Research Group

  • Dr. Tausif Alam, Principal Investigator
  • Dr. Michael J. MacDonald, Collaborator
  • Dr. James S. Malter, Collaborator


  • University of Wisconsin, Madison, USA


  • Gene Therapy-Based Treatment for Insulin-Dependent Diabetes Mellitus

Insulin-dependent diabetes mellitus (IDDM) is caused by selective autoimmune destruction of insulin-producing β-cells of endocrine pancreas. Two therapies are currently available for IDDM, and both have serious limitations. The first therapy, based on daily insulin injections, inadequately controls hyperglycemia and consequently does not prevent the long-term damage associated with the disease. The second therapy, transplantation of whole pancreas or of pancreatic islets, precisely regulates blood sugar levels, but too few donor organs of suitable quality are available. Recent advances in cellular/molecular engineering now allow attempts for an alternative therapy by replacing the function of β-cell by a non-β-cell, engineered to provide insulin only when needed. For a precise gluco-homeostasis, β-cells instantaneously release stored insulin in response to high glucose levels. Therefore, the majority of studies attempting to generate a surrogate β-cell have focused on modifying cells that possess regulated secretory mechanism, but they have been unsatisfactory.

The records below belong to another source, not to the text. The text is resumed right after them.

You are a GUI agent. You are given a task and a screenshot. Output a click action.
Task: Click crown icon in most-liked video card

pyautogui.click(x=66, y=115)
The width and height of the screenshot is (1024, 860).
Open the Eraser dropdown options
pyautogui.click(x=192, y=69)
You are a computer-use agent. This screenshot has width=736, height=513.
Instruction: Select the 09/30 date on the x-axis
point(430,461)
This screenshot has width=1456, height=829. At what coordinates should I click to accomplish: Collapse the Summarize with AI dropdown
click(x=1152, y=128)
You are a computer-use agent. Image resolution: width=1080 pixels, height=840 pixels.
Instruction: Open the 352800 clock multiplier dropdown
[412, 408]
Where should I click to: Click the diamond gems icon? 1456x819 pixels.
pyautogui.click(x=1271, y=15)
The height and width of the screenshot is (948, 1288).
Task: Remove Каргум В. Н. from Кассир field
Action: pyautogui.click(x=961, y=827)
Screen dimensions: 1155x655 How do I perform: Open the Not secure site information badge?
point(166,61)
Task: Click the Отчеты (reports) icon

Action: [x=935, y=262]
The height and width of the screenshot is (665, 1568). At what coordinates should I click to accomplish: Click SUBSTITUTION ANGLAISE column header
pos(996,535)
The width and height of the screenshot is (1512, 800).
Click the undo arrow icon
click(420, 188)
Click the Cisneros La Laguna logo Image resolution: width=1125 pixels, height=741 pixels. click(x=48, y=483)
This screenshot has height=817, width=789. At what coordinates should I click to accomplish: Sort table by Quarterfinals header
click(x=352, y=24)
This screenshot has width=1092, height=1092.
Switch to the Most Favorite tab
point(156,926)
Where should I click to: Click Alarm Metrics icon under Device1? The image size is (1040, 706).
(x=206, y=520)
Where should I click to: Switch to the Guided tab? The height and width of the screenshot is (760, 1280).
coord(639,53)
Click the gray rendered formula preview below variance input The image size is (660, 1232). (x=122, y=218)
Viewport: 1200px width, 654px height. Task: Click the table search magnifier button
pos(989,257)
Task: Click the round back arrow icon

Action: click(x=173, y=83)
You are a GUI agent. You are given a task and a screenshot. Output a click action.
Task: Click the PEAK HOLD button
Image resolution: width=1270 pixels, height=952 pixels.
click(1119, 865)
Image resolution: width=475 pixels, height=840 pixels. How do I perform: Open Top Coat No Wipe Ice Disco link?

Our novel approach is based on recipient’s own liver cells, engineered for glucose-regulated de novo synthesis and secretion of insulin, eliminating the need to duplicate a complex and incompletely understood mechanism of regulated insulin secretion of β-cells. The preliminary studies performed in cell culture and in diabetic rats provide ample proof of principle. The proposed optimizations will further improve the efficacy of transduced liver cells to normalize glucose levels of diabetic experimental rats. Using our approach, the diabetic recipients of insulin-gene-engineered hepatocytes may experience a transient, mild hyperglycemia in the minutes after eating, but should be able to avoid the chronic hyperglycemia that typically occurs with insulin injections alone, avoiding severe diabetes-associated complications. Success in our approach will provide a basis for the future gene therapy-based IDDM treatment that could be administered before the development of serious hyperglycemia-related complications. Furthermore, the use of autologous liver cells may eliminate the necessity of immunosuppression.